- **Goal of the exercise**
Select the lines below containing the word "screenshot".

[Information given — start]

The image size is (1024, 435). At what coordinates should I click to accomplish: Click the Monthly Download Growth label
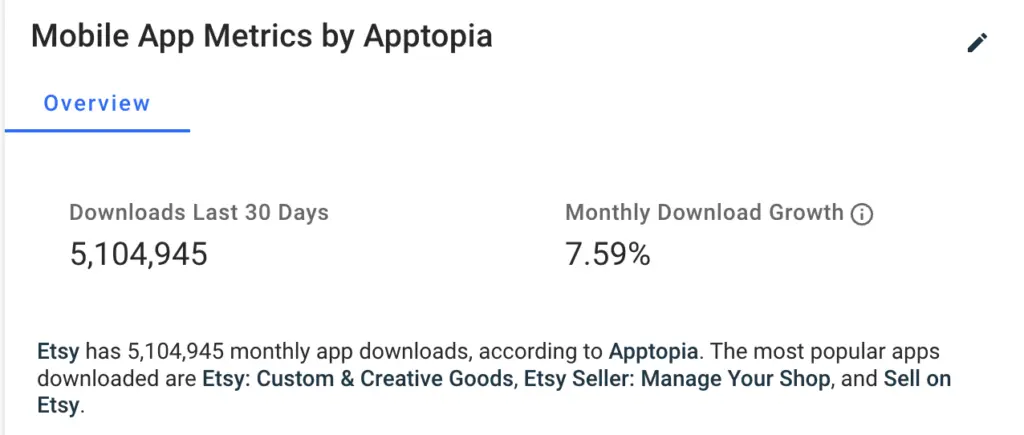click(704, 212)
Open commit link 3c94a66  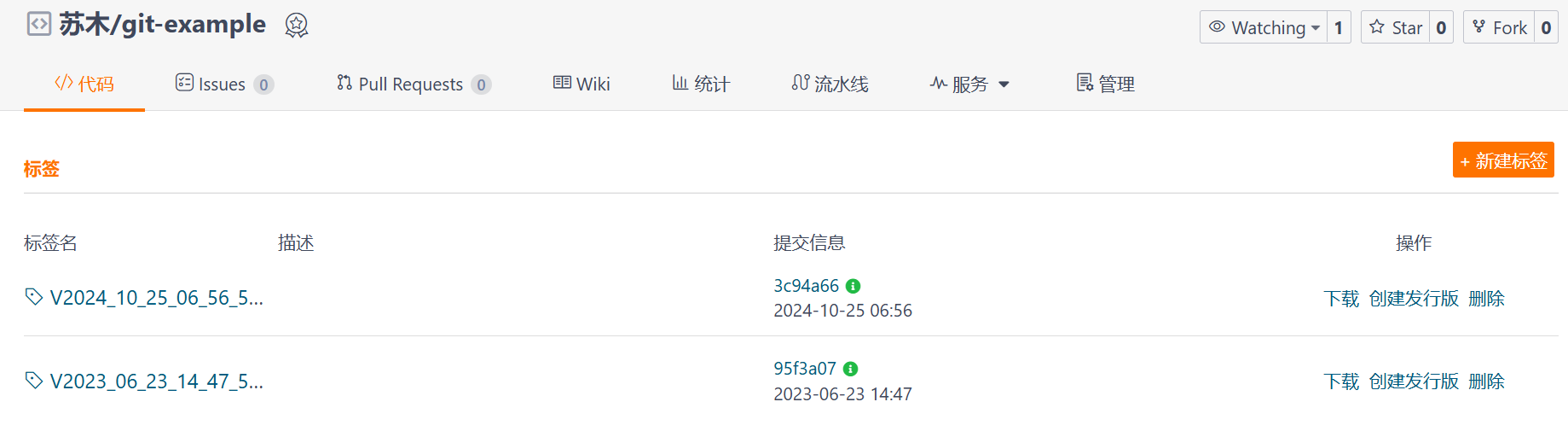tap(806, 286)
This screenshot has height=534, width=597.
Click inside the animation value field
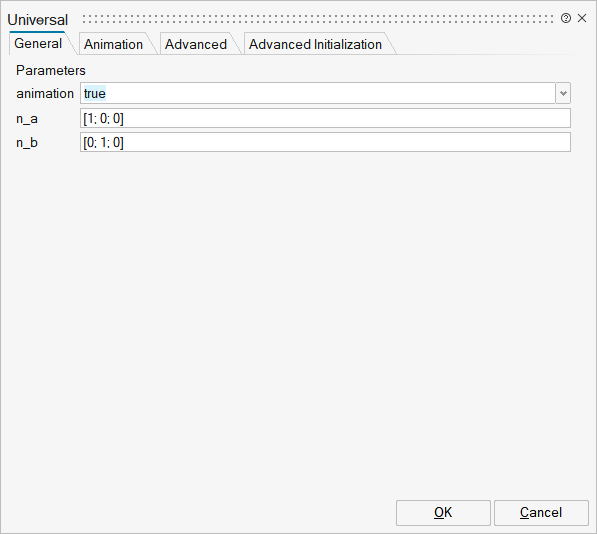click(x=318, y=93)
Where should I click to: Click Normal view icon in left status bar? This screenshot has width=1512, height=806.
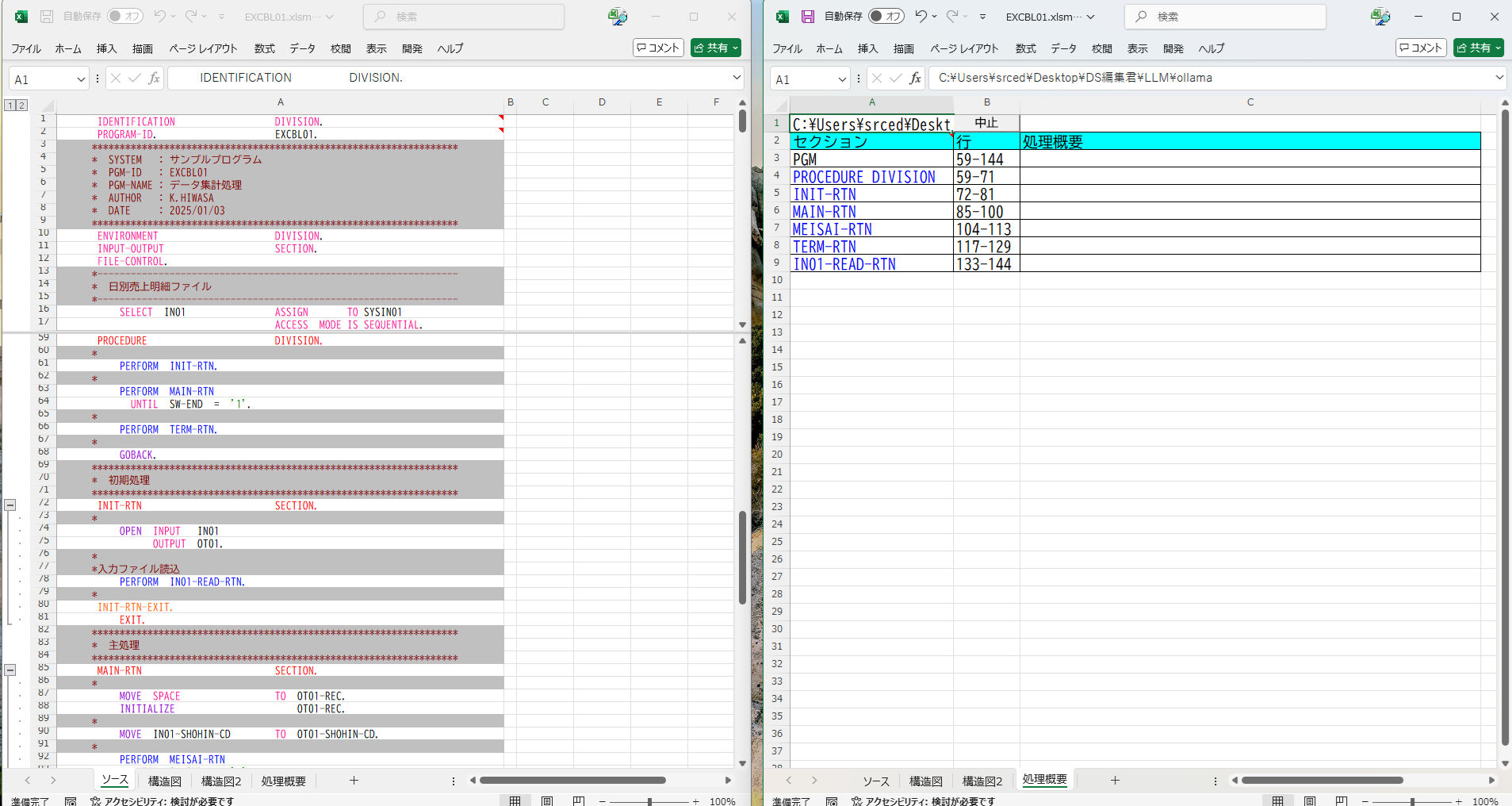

[Information given — finish]

- **Output below**
This screenshot has height=534, width=597.
Where should I click to: Click Normal view icon in left status bar? This screenshot has width=1512, height=806.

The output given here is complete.